[Guest Post] Will we prove them wrong?

This is a guest post from one my readers — Rebecca. Thank you Rebecca for sharing your intimate story with us.

Rene Groebli

{René Groebli | photo source}

Everyone doubted we would last; everyone thought we were hasty, irresponsible, rushing into it, fuelled by lust, doomed to fail. But we were going to prove them wrong, laugh and look back when we were old and wrinkly and fat from eating too much cheese and drinking too much wine. We knew what we had, a fated love, a simple love, pure and able to withstand the torrents of chaos left behind in our separate lives and relationships.

We settled, bought a house, had a beloved little bubba and looked to be proving everyone wrong. We were happy, very in love, very committed to growing together, being good to one another, valuing our relationship, having wonderful sex, communicating. All the things we knew were important, having both come from previous failed relationships.

And then he started drinking a bit more, getting a little more wild, saying nasty things, remembering nothing of it the next morning. Crying, devastated to have even had those words leave his mouth. And then he drank again, and got physical, remembering nothing, crying, baffled that he could even do that to me, swearing nothing like that would ever happen again.

And I swore that if it did, I would leave, with my little family in tow. Because you just can’t do that. That isn’t love.

And then he drank again, became enraged, punched holes in the walls of our home, hated me, wanted to die, pushed me and pulled my hair. Bruised me. This time I called my mum, told her, told the police, didn’t keep it a secret. Told people and made it real. We went to court, him for domestic violence, me to implement an AVO. Against the man I love, who loves me and hurt me.

Extracted information -
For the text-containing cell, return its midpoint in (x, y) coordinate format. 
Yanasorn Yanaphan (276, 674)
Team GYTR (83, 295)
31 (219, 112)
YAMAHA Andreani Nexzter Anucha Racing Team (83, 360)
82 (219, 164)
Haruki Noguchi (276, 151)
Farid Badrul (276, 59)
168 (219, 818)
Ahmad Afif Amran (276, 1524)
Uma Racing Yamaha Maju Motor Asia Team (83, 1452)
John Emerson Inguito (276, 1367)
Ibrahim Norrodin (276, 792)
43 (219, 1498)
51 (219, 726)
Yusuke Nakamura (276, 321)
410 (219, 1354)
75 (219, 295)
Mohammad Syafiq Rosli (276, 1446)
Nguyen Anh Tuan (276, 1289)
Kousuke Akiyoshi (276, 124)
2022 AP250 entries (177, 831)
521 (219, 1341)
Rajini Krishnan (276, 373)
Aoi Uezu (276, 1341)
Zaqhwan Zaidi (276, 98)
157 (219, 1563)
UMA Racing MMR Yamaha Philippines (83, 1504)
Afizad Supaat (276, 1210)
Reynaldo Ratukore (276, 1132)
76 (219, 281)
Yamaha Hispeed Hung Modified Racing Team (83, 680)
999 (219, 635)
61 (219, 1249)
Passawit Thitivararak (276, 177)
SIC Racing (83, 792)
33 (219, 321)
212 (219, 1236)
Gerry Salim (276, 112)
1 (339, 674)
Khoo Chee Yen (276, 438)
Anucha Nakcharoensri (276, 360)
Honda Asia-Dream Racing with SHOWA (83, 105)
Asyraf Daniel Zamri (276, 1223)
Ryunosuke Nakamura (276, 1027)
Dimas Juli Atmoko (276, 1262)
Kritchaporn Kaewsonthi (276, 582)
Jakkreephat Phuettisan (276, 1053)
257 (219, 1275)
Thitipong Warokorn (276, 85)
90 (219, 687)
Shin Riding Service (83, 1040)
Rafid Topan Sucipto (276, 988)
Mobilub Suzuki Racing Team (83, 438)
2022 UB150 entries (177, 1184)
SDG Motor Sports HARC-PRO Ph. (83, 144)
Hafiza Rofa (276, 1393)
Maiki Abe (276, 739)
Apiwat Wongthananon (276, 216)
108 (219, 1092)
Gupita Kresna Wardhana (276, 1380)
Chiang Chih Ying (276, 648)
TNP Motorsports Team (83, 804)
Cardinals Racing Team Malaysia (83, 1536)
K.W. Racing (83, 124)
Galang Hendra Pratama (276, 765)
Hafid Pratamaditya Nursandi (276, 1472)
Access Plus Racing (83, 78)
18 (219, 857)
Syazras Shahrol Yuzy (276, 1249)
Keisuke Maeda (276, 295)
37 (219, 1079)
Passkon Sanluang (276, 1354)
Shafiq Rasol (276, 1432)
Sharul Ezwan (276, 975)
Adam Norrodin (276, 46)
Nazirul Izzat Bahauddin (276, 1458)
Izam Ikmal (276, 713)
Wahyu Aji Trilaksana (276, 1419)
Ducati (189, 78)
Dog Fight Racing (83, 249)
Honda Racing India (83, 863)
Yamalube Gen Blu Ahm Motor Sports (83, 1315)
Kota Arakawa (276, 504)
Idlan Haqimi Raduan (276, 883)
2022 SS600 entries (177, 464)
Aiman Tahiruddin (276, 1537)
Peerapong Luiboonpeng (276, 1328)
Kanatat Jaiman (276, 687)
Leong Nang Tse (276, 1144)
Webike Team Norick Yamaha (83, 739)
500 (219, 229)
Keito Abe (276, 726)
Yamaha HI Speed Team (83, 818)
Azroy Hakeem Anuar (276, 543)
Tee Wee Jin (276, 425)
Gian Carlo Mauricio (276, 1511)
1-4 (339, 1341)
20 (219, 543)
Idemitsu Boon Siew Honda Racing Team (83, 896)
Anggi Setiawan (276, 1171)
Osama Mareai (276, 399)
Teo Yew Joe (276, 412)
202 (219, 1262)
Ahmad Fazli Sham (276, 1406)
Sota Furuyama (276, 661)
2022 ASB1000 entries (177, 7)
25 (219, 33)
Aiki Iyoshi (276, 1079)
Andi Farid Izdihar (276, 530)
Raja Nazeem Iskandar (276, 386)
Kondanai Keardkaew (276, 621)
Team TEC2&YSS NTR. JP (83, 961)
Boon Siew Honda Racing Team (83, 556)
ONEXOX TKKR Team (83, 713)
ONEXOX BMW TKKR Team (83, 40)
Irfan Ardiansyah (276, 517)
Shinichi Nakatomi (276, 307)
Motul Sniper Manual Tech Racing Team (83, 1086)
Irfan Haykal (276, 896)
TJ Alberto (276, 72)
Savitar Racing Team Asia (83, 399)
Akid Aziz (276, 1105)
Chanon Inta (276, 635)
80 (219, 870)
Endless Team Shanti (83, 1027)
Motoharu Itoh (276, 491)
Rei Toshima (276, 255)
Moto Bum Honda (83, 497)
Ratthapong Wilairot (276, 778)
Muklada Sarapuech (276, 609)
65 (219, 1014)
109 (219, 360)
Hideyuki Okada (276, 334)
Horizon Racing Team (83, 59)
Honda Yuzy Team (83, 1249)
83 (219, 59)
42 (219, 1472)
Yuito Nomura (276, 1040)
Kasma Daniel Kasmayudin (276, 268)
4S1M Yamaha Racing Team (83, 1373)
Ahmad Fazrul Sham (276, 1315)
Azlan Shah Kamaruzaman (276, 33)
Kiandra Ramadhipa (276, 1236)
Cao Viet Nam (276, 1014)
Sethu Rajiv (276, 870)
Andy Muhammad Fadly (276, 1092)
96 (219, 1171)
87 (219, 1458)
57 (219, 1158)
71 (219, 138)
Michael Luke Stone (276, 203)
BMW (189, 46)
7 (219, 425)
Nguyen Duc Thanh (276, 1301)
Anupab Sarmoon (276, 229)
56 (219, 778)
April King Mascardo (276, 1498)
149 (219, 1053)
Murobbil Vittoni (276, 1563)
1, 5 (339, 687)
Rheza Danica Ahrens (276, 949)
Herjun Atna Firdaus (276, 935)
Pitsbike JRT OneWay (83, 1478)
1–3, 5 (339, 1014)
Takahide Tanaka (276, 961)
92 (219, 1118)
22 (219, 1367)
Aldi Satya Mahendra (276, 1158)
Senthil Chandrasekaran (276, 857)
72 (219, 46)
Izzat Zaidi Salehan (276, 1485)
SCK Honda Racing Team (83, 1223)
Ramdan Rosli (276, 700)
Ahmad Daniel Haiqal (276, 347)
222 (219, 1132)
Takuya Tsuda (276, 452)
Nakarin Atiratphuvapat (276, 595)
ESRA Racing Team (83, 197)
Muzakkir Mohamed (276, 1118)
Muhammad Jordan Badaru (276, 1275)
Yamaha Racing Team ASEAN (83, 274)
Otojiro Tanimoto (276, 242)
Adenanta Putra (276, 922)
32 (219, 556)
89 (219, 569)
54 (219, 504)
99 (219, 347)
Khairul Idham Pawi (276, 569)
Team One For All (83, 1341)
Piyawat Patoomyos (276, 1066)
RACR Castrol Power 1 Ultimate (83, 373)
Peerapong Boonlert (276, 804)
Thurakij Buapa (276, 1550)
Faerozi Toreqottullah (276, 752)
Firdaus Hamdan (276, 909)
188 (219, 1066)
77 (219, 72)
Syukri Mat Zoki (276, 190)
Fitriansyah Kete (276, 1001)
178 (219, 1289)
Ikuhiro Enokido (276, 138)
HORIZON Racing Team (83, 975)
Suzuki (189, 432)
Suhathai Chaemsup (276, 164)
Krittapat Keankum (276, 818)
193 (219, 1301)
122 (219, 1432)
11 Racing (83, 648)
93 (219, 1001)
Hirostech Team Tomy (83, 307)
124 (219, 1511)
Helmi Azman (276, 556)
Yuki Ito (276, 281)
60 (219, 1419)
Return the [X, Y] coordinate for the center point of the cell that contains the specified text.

Problem set -
A. In the guest post, whom did the writer call after he punched holes in the walls?
B. Say whether each statement agrees with the guest post, quoting the words that decide it: (i) The couple bought a house. (ii) After he first got physical, he remembered what he had done. (iii) The writer kept the last incident a secret.
C. Write what comes next in the guest post, picking up after its last sentence.

Per-task answers -
A. The writer's mum.

B.
(i) Yes: "We settled, bought a house"
(ii) No: "and got physical, remembering nothing"
(iii) No: "didn’t keep it a secret"

C.
And now here we are, not long after, the bruise now a little yellowed on the outside and dulled on the inside. He’s trying to forgive himself, trying to let me forgive him, trying to show me that he is capable of change and growth, trying to fight to keep us. I’m trying to forgive him and give him time to show me change and growth. I’m weighing up what has been lost, weighing up what is left behind. I have lost so much but there is still so much left.

So much love and potential left.

So much connection.

So much of everything is still left, but he took so much away, too. I’m fighting for something I believe in.

People think I am foolish. I worry that I am foolish. I believe in forgiveness, in my power to love and forgive. I believe everyone makes mistakes and deserves second chances, even third chances if they are capable of righting their wrongs.

He has a history, a sad one of rejection, of mistrust and abuse — is that enough to excuse the inexcusable. I have a history, an awful one where I observed this behaviour between my parents. Is that why I forgive?

Everyone doubts we will last. I was too hasty, he is too irresponsible. I rushed into it. I hope we prove them wrong.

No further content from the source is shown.